Frau Esken, Sie sind gerade in Prag, um an die Gründung der sozialdemokratischen Exil-Organisation SoPaDe zu erinnern. Im Mai 1933 waren Teile des sozialdemokratischen Vorstands nach Prag geflüchtet. Welche Bedeutung hat aus heutiger Sicht die Gründung der SoPaDe vor 90 Jahren?
„Zur 160-jährigen Geschichte der Sozialdemokratie in Deutschland gehört, dass sie immer wieder auch Verbot, Verfolgung und Unterdrückung erfahren hat. 1933 eben, nach der Machtübernahme durch Hitler und die NSDAP, war die Sozialdemokratische Partei verfolgt, verboten, und ihre Mitglieder mussten sich in Sicherheit bringen. Dabei war es nötig, dafür zu sorgen, dass diejenigen, die Schutz suchen, diesen auch finden. Dazu brauchte es Organisationen, aber es musste ebenso die Sozialdemokratie als Organisation aufrechterhalten werden. Und das war nur im Exil möglich. Wir sind auch heute noch sehr dankbar, dass die tschechischen Sozialdemokraten damals die entsprechende Unterstützung gegeben haben.“
Sie halten ja auch einen Vortrag anlässlich der Feier der SoPaDe. Ist es eigentlich Ihr erster offizieller Besuch in Prag?

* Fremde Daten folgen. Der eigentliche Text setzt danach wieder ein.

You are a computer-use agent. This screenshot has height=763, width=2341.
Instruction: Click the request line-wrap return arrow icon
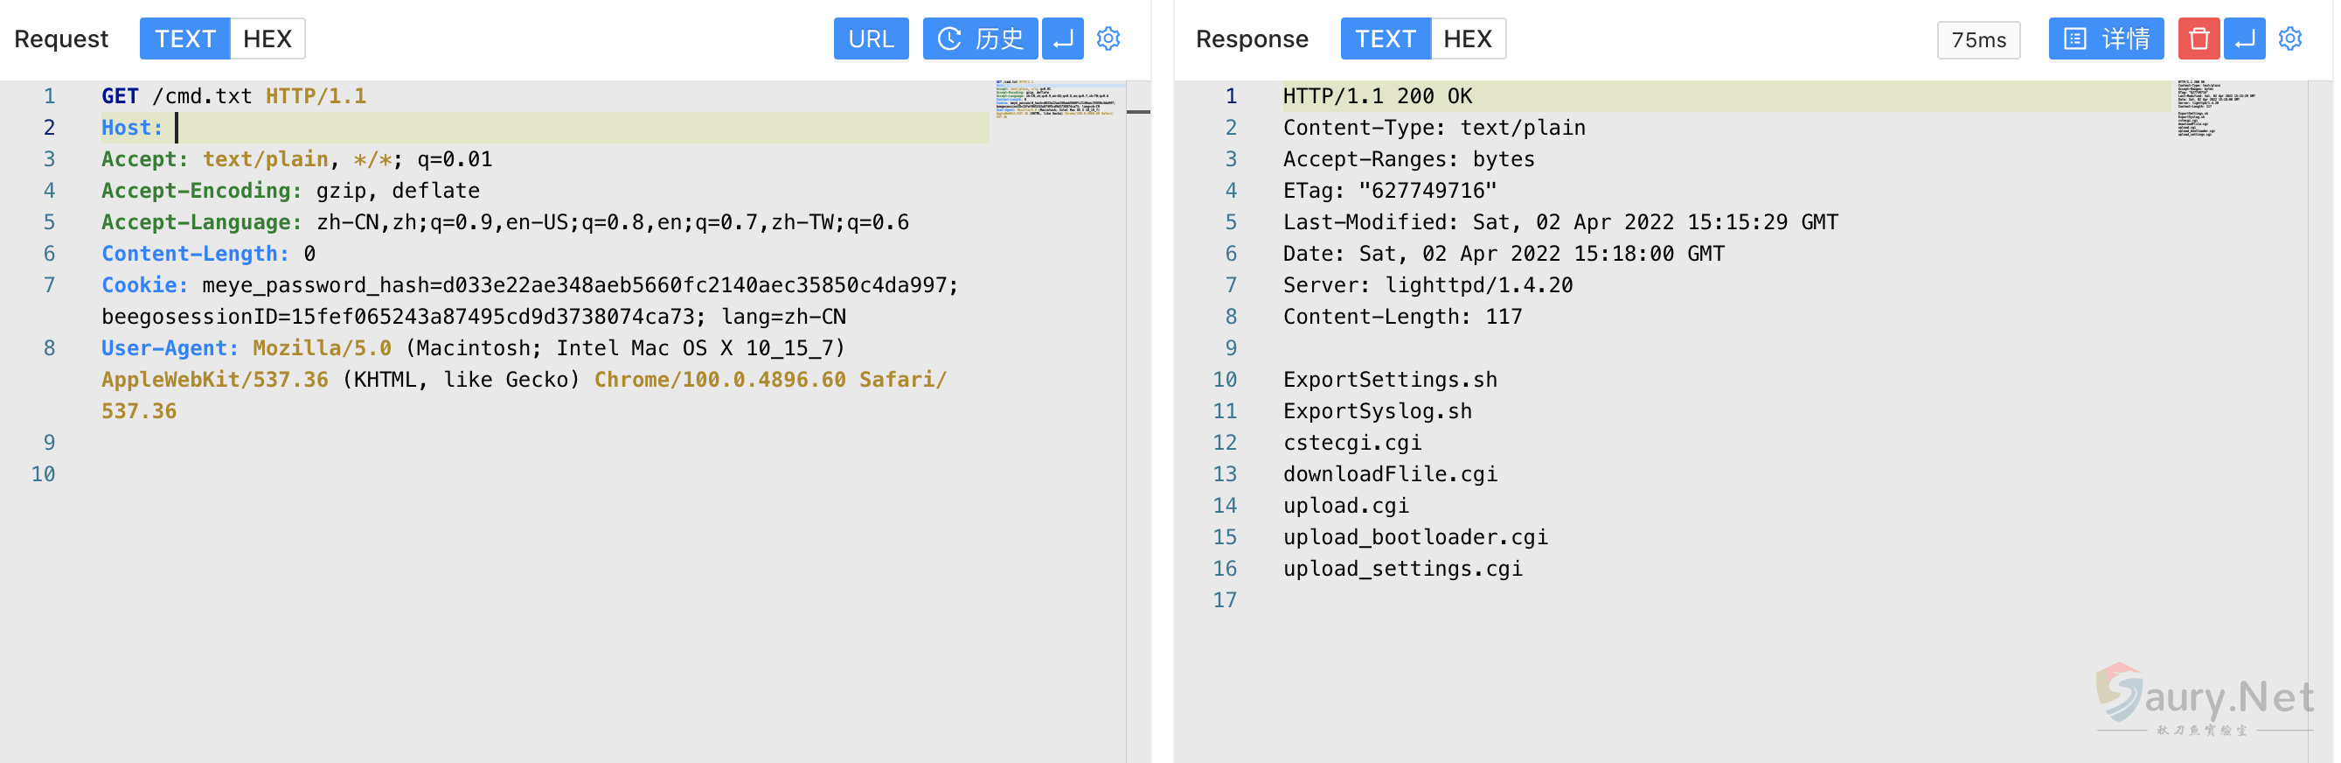click(x=1062, y=39)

„Das ist tatsächlich mein erster Besuch überhaupt in Prag, und ich bin sehr dankbar, dass ich hier sein darf. Ich freue mich sowohl auf den Vortrag als auch auf den Austausch mit den tschechischen Freunden und Freundinnen, Genossen und Genossinnen. Und ich bin gespannt darauf, gemeinsam darüber zu debattieren, was die gemeinsame Geschichte uns auch für heute mitgibt.“
Wie wichtig ist aus ihrer Sicht eben der Kontakt gerade zwischen den verschieden sozialdemokratischen Parteien innerhalb Europas und – jetzt in dem Fall – vielleicht auch in ein Land des früheren Ostblocks?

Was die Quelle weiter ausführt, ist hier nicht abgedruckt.